Computational study of the interaction between degradation of biodegradable magnesium implants and bone remodelling

Biodegradable magnesium implants are increasingly applied to promising orthopaedic fixation devices due to obvious advantages over conventional permanent implants. However, potential risks of environment assisted corrosion failures during their service in human body have not been systematically studied [1], which leads to a limitation of the extensive applications of the magnesium implants. In addition, the influence of the degradation process of magnesium implants on the bone remodelling after surgery is also a critical factor. Therefore, a modelling approach is required to understand their interactions with the physiological environment and improve the design of biodegradable magnesium implants with respect to the healing efficiency of fractured bones. In the present work, three‐dimensional computer simulations are conducted for a fractured femur fixed by the bone plate and screws to investigate the service behaviour of magnesium implants and their interaction with the bone healing process.
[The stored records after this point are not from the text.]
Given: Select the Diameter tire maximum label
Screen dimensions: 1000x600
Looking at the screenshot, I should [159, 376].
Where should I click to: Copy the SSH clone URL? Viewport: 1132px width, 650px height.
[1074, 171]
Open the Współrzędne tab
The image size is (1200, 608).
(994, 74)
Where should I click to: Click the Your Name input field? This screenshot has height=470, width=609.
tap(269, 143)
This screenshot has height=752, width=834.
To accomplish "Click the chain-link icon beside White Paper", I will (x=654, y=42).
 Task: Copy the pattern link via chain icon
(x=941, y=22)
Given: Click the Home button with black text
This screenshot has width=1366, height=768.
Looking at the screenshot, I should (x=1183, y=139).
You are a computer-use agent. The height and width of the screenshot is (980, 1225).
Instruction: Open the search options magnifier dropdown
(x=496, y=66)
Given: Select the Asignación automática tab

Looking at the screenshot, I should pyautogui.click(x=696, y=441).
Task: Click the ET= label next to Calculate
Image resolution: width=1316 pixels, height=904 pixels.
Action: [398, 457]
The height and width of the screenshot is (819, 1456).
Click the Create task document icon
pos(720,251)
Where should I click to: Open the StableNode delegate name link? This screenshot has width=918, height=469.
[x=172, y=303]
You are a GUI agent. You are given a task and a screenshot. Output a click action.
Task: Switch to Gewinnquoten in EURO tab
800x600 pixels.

A mechano‐regulatory model based on the biphasic stimuli is used to simulate tissue differentiation and bone remodelling of the fractured femur. A corrosion damage model is used to describe the complex degradation process of mechanical integrity of magnesium implants under physiological loadings. The simulation results are consistent with the experimental observation. The present modelling approach provides an efficient tool in the design and the performance evaluation of biodegradable magnesium implants.